In contrast, the Seventh Circuit leaves the ultimate burden on the employee to “convince the trier of fact that the contrary evidence submitted by the employer is insufficient and that the employee would not have been discharged or his position would not have been eliminated if he had not taken FMLA leave.” Rice v. Sunrise Express, Inc., 209 F3d 1008, 1018 (7th Cir), cert denied,
531 U.S. 1012 (2000). It interprets the regulation “not as the agency's understanding as to Congress' allocation of the ultimate burden of proof in the litigation context, but as an explanation of the nature of the substantive right created by the statute.” Id.
The Ninth Circuit has not yet addressed this issue.
After considering the rationales presented for these competing approaches, this court concurs with the Tenth Circuit that the employer bears the burden of proof on this issue. First, the language of the regulation is not ambiguous. It explicitly states that the employer has the “burden of proving that an employee would have been laid off during the FMLA leave period.” This regulation has been found valid by at least two courts. Smith, 298 F3d at 963 (finding regulation valid and “not arbitrary, capricious, or manifestly contrary to the FMLA”); Duckworth v. Pratt & Whitney, Inc., 152 F3d 1, 5 (1st Cir1998).
*12 Second, it is noteworthy that the Seventh Circuit employs the McDonnell Douglas Corp.
burden-shifting framework in analyzing FMLA “interference” claims, thus ultimately placing the burden of causation on the employee. In keeping with this framework, it reasoned in Rice
that, because the FMLA precludes an employee who takes leave from bettering her position, she must always bear the ultimate burden of establishing the benefit with which she claims her employer interfered. However, the Ninth Circuit has explicitly rejected use of the McDonnell Douglas Corp.
burden-shifting framework for FMLA “interference” claims where intent to discriminate is not an issue. Bachelder, 259 F3d at 1125. Given these differing approaches, the Seventh Circuit's allocation of the burden of proof onto the employee is not persuasive.
Third, burdens of proof should “conform with a party's superior access to the proof.” Int'l Bhd. of Teamsters v.

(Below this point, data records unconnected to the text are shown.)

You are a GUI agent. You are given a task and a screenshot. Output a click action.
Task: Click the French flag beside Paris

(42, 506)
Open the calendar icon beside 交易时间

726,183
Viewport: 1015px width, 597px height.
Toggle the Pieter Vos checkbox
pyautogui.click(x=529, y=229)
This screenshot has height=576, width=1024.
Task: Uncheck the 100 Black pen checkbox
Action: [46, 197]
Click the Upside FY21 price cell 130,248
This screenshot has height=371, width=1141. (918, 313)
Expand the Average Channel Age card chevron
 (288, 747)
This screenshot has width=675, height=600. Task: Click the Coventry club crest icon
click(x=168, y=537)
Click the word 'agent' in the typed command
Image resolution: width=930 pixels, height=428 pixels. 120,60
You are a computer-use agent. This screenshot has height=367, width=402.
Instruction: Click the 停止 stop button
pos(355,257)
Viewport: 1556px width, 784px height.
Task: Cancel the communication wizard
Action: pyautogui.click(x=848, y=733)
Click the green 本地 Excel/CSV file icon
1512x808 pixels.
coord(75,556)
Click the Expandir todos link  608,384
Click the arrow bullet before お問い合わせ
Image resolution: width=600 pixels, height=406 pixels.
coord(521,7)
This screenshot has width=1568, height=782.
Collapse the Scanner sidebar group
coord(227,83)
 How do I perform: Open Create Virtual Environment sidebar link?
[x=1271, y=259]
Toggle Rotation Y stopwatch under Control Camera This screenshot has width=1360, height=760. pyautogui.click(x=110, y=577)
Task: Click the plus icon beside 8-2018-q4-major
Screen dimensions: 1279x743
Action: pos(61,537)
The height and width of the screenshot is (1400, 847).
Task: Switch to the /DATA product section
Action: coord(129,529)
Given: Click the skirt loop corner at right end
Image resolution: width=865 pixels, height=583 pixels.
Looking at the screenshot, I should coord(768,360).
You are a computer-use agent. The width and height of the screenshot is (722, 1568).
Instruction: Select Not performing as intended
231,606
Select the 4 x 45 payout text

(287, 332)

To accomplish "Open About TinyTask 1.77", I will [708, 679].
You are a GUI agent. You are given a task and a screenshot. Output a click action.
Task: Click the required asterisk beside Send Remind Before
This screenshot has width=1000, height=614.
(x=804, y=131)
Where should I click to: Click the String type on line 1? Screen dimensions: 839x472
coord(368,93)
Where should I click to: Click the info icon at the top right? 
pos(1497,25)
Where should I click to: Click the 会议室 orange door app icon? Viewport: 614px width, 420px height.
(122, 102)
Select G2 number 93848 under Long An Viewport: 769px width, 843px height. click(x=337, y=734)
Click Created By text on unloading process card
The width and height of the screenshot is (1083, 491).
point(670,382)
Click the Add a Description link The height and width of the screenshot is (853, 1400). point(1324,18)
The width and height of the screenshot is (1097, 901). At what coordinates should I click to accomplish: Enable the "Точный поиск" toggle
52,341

United States, 431 U.S. 324, 359 n45 (1977). The employer holds the evidence that is essential to the inquiry, namely “evidence about future plans for a position, discussions at management meetings, and events at the workplace during the employee's FMLA leave.” Parker, 234 F Supp2d at 487 (citation omitted). Accordingly, this court concludes that TriMet bears the burden of proving that it would have eliminated Peterson's job even if she had not taken FMLA leave.
Contrary to Peterson's contention, this burden of proof does not differ between Peterson's failure to reinstate and discharge specifications because both are predicated on one and the same act by TriMet, namely the elimination of Peterson's job. The example given in 29 CFR § 825.216(a)(1), which places the burden of proof on the employer, specifically refers to an employee being laid off during FMLA leave, resulting in termination. That is precisely what Peterson claims in both her first and second specifications. She was laid off from her job on March 11, 2002, and given severance pay through June 30, 2002, the date of her termination. For both events, TriMet bears the burden of proving that it would have made the decision to lay off Peterson in early March 2002 even if she had not been on FMLA leave.
This does not mean that the entire burden of proof on the first and second specifications is shifted to TriMet. To prevail, Peterson must still submit evidence that her taking of FMLA leave “constituted a negative factor in the decision to terminate her.” Bachelder, 259 F3d at 1125. Requiring proof of a “negative factor” is another way of stating that there must be some causal connection between the FMLA right and the adverse employment decision. In other words, Peterson has the burden of presenting sufficient evidence that, if found credible by the fact-finder and TriMet remains silent, would entitle her to judgment as a matter of law.
TriMet argues that Peterson's FMLA claim arising from the loss of her job is merely a creative, but fatally flawed, attempt to convert her workers compensation discrimination claim into an FMLA claim. However, an exhaustive review of the record reveals sufficient evidence to support Peterson's theory that possible elimination of her job arose only after she suggested she might be filing a stress claim. TriMet has a gaping hole in its documentary trail regarding the decision to eliminate Peterson's position. Timed as it is just prior to Peterson's attempt to return to work and set as it is in that evidentiary vacuum, a factfinder could conclude that Peterson's use of FMLA leave indeed negatively factored in the decision to eliminate her position.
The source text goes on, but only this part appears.